INSTRUCTION.
Reproduce every line of this listing word for word.

Item-finding listing
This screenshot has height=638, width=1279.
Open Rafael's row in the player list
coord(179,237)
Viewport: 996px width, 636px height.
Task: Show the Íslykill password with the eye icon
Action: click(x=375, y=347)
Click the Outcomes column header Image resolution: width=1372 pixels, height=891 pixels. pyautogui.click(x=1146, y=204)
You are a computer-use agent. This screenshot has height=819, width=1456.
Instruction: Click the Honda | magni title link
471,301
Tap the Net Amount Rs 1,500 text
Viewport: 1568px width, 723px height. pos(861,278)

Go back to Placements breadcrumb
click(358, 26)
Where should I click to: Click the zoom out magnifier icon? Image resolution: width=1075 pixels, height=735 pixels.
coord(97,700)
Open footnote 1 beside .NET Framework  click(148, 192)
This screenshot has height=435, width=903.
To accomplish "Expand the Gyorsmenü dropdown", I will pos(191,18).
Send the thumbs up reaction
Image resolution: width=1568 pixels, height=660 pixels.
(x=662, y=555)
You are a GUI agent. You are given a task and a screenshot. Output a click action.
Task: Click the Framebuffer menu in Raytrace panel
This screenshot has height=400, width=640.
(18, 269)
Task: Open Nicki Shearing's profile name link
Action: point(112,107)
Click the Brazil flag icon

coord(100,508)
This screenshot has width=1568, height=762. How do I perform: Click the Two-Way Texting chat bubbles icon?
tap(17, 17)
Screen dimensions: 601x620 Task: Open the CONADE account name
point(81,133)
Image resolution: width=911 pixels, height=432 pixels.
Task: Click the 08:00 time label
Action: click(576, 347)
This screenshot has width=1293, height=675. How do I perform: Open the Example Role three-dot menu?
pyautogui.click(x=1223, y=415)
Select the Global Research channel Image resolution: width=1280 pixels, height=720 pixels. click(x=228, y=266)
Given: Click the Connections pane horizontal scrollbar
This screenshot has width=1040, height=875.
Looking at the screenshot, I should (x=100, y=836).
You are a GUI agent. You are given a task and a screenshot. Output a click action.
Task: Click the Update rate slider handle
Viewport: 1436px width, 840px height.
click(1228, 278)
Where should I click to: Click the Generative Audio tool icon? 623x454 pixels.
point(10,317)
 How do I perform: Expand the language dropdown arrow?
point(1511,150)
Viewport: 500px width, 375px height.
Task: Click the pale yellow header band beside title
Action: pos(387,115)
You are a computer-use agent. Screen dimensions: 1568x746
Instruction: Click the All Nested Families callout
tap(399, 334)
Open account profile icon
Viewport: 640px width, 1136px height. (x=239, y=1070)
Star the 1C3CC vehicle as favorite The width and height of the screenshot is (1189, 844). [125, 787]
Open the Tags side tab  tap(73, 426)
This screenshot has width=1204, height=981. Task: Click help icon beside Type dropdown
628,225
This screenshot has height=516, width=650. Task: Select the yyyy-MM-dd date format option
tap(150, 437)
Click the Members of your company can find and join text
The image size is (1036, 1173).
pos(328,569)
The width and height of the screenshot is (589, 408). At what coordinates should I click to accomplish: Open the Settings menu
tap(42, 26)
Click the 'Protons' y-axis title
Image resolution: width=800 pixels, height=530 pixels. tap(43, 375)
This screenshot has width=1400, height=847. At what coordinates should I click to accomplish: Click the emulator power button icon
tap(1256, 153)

RESULT OF THIS EXERCISE.
This screenshot has height=638, width=1279.
Open Rafael's row in the player list
coord(179,237)
Viewport: 996px width, 636px height.
Task: Show the Íslykill password with the eye icon
Action: click(x=375, y=347)
Click the Outcomes column header Image resolution: width=1372 pixels, height=891 pixels. pyautogui.click(x=1146, y=204)
You are a computer-use agent. This screenshot has height=819, width=1456.
Instruction: Click the Honda | magni title link
471,301
Tap the Net Amount Rs 1,500 text
Viewport: 1568px width, 723px height. pos(861,278)

Go back to Placements breadcrumb
click(358, 26)
Where should I click to: Click the zoom out magnifier icon? Image resolution: width=1075 pixels, height=735 pixels.
coord(97,700)
Open footnote 1 beside .NET Framework  click(148, 192)
This screenshot has height=435, width=903.
To accomplish "Expand the Gyorsmenü dropdown", I will pos(191,18).
Send the thumbs up reaction
Image resolution: width=1568 pixels, height=660 pixels.
(x=662, y=555)
You are a GUI agent. You are given a task and a screenshot. Output a click action.
Task: Click the Framebuffer menu in Raytrace panel
This screenshot has height=400, width=640.
(18, 269)
Task: Open Nicki Shearing's profile name link
Action: point(112,107)
Click the Brazil flag icon

coord(100,508)
This screenshot has width=1568, height=762. How do I perform: Click the Two-Way Texting chat bubbles icon?
tap(17, 17)
Screen dimensions: 601x620 Task: Open the CONADE account name
point(81,133)
Image resolution: width=911 pixels, height=432 pixels.
Task: Click the 08:00 time label
Action: click(576, 347)
This screenshot has width=1293, height=675. How do I perform: Open the Example Role three-dot menu?
pyautogui.click(x=1223, y=415)
Select the Global Research channel Image resolution: width=1280 pixels, height=720 pixels. click(x=228, y=266)
Given: Click the Connections pane horizontal scrollbar
This screenshot has width=1040, height=875.
Looking at the screenshot, I should (x=100, y=836).
You are a GUI agent. You are given a task and a screenshot. Output a click action.
Task: Click the Update rate slider handle
Viewport: 1436px width, 840px height.
click(1228, 278)
Where should I click to: Click the Generative Audio tool icon? 623x454 pixels.
point(10,317)
 How do I perform: Expand the language dropdown arrow?
point(1511,150)
Viewport: 500px width, 375px height.
Task: Click the pale yellow header band beside title
Action: pos(387,115)
You are a computer-use agent. Screen dimensions: 1568x746
Instruction: Click the All Nested Families callout
tap(399, 334)
Open account profile icon
Viewport: 640px width, 1136px height. (x=239, y=1070)
Star the 1C3CC vehicle as favorite The width and height of the screenshot is (1189, 844). [125, 787]
Open the Tags side tab  tap(73, 426)
This screenshot has width=1204, height=981. Task: Click help icon beside Type dropdown
628,225
This screenshot has height=516, width=650. Task: Select the yyyy-MM-dd date format option
tap(150, 437)
Click the Members of your company can find and join text
The image size is (1036, 1173).
pos(328,569)
The width and height of the screenshot is (589, 408). At what coordinates should I click to accomplish: Open the Settings menu
tap(42, 26)
Click the 'Protons' y-axis title
Image resolution: width=800 pixels, height=530 pixels. tap(43, 375)
This screenshot has width=1400, height=847. At what coordinates should I click to accomplish: Click the emulator power button icon
tap(1256, 153)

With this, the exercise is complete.